The recent Independence Day celebrations on May 26 were a beautiful moment of national pride. It was also a showcase of some of the nation’s defense and security forces, complete with a flyover of the nation’s newly updated Su-25UB Close-Air-Support (CAS) attack aircraft, codenamed in NATO circles as the “Frogfoot.” This is a great achievement in terms of national defense advancement and expansion.
The country’s natural predator, Russia, isn’t going to be deterred by three updated airframes.
Georgia’s friends, particularly the United States, are in the business of producing, upgrading, and most importantly selling some of the world’s best aircraft technology. With the United States and other NATO states moving their military aircraft platforms to newer 5th or even 6th generation aircraft, such as the F-35A Joint Strike Fighter, this puts Georgia in a proverbial fork in the road: join the acquisition of F-35s, or buy up all the discounted F-16, F-18, and other European military aircraft.
However, the Georgian Ministry of Defense has already come to an agreement with Tbilisi Aircraft Manufacture (TAM) to continue upgrading the remaining Su-25UB and Su-25KM planes. This platform was first produced in the late 1970s, being introduced formally in 1981 to the Soviet Air Force, and is now a largely outdated airframe, particularly in the framework of Black Sea/South Caucasus defense.
As Georgia was one of the manufacturers for these aircraft, after the fall of the Soviet Union it was stuck with both the plant and the planes. The two variants now in service are the Su-25UB, a two-seat training model, and the Su-25KM, a significantly upgraded model. This upgraded model is the primary attack model, engineered in the early 2000s in tandem between TAM and an Israeli company, Elbit Systems.
With advanced aerodynamics, targeting and weapons control, and new GPS navigation systems, these 6 models (still yet to be flight-ready) would be the best chance in a renewed air war in the region.
However, the Su-25 is a CAS aircraft and as such has virtually all of its technology geared towards engaging enemy ground forces. The lack of an air-to-air component is a dangerous gambit, despite Georgia’s excellent surface-to-air capabilities and history.

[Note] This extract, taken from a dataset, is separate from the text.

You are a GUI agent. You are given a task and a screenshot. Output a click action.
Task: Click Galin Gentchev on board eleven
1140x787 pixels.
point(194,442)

The need for near-peer air combat capability is still relevant and should also be included in the patrolling force NATO conducts over their skies.
At first glance, the F-35 platform offers all the benefits and incentives there could be for a growing Air Force. However, Georgia may not be the best candidate for its implementation. It’s expensive, so much so that the Georgian treasury may buckle under that sort of financial weight. Even with its implementation, this must be observed under “worst case scenario” conditions. If these highly effective aircraft are so deep within the Russian airstrike range, they would be the first targets in a renewed conflict. For the duration of the conflict they would simply be burnt hulks on a tarmac. Hardly worth the exceptional price tag.
The veteran F/A-18 platform offers a multi-role fighter that could serve perfectly in a reinvigorated Georgian Air Force. With its similarly upgraded systems it stands to, albeit only somewhat, level the air playing field. Russian attack aircraft would face greater deterrence, in addition to the deadly Georgian anti-air artillery. In addition to countering any air aggression, this would allow Georgia to effectively join NATO’s air patrols in deterring Russian incursions in the Black Sea region.
With the United States and much of Europe’s militaries slowly phasing out these air platforms, Georgia could ostensibly obtain these at below market value. Next, the issues of supply and maintenance come into the picture. In addition to the purchase of the airframes, the purchase would have to include parts, software, and training from the seller. This could prevent the effective use of this new aircraft from being fully combat ready for months or even years. In addition to this, the recruitment needs for new air squadrons would be included.
Despite this, it’s not without note that a rebranding and recruitment surge would not hurt the nation. Remodeling their approach to young and eager patriots is something that could be a happy byproduct of adding new aircraft to the fleet. Additional engineers, maintenance crews, administrative staff, trainers, and pilots would provide a great opportunity for Georgians to renew their view of Georgia’s largely overlooked Air Force.
However, it could also be that Georgia does not cease its own production. The continued production of Su-25s would expand the offensive and defensive capabilities against ground targets, as well as be available for export. A collaboration between the MoD and TAM is planning to produce the aircraft as their own model, renamed as the Ge-31 Bora.
A combined Air Force of ground attack, air-to-air, and air reconnaissance aircraft would put Georgia in command of the skies over the Eastern Black Sea and much of the Southern Caucasus. While it can be easily said that the costs in time, money, and human resources is too heavy, this investment of all involved resources only strengthens Georgia’s long-term position of dominance. This dominance is something overdue, and should never be out of the focus of the Ministry of Defense. Georgia is still a force for good in the region, along with its strategic partners and NATO as a whole.